With Leiser and Caurier’s day-glo production featuring regularly at Covent Garden, this venerable mix of British farce and commedia dell’arte feels as comfortable as an old shoe.
Never one of Miller’s time-shifting high-concept reassessments, it retells the familiar story deftly, with comic detail precisely observed. Only Tanya McCallin’s period costumes and sets have begun to look dowdy, the main problem being not so much the distressed plasterwork as the redundant canopy of old sheets.
As in 2015, Count Almaviva is well acted by small-voiced Mexican tenor Eleazar Rodriguez, while Australian high baritone Morgan Pearse reprises his rather wooden Figaro; he has the decibels but produces some edgy tone.

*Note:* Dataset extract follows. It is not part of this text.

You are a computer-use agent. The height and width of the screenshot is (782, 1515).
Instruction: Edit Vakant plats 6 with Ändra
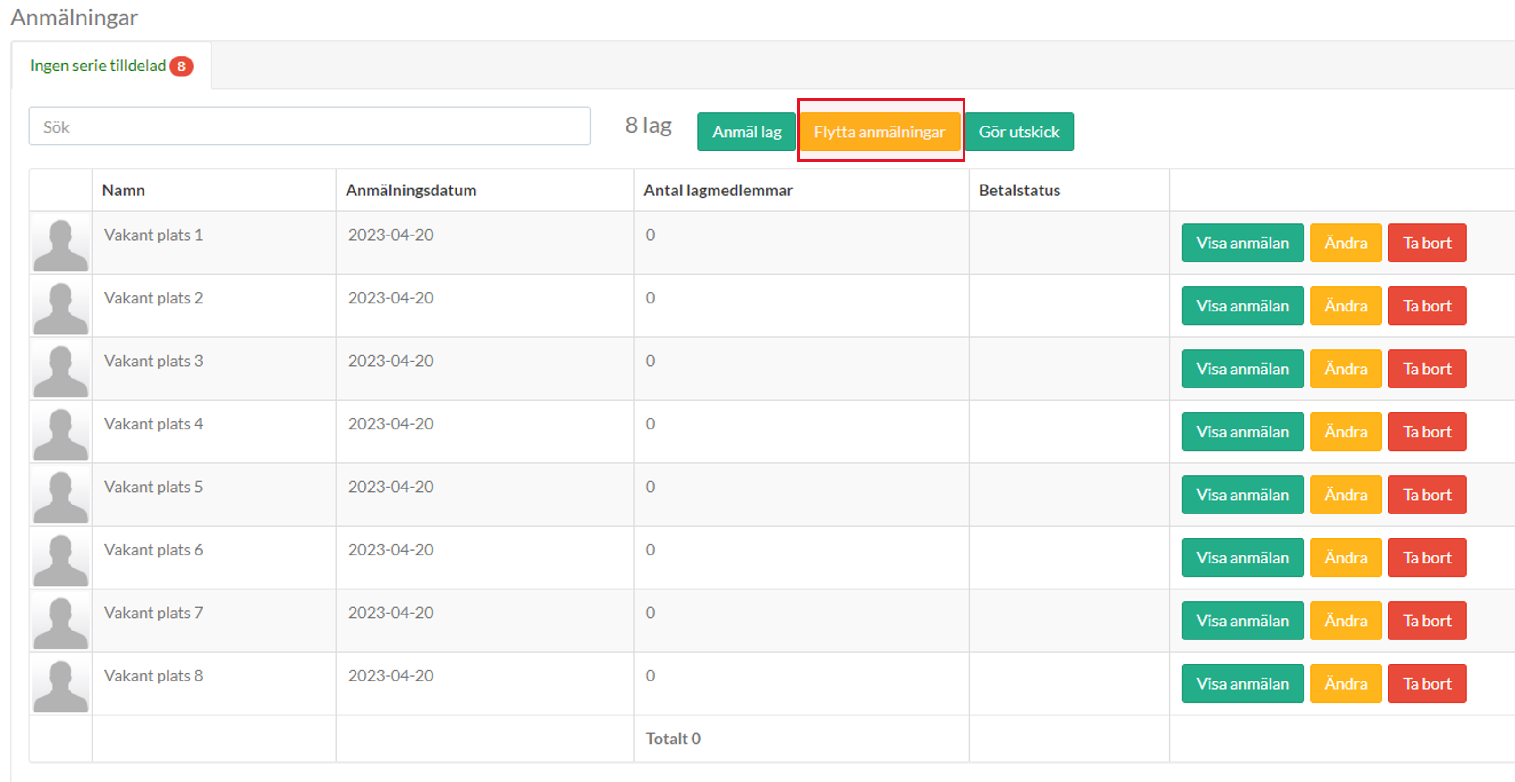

Both improve as the evening progresses.
ENO regular Sarah Tynan scores a personal triumph with her first Rosina. No longer the soubrette, she is almost too commanding and manipulative to make us feel for her character’s plight, the coloratura realised with impressive skill and confidence.
Alan Opie, the show’s first Figaro in 1987, has now graduated to the role of Dr Bartolo and proves adept at his comic business. So too is Alastair Miles’ Basilio. Such luxury casting does highlight the relative ordinariness of the male leads.
Although the orchestra is reduced in size, the approach of conductor Hilary Griffiths is essentially old-world lyrical, never forcing the pace or drowning the cast. His is an overdue ENO debut. Harpsichord rather than fortepiano accompanies the recitatives, which, alone, are not surtitled.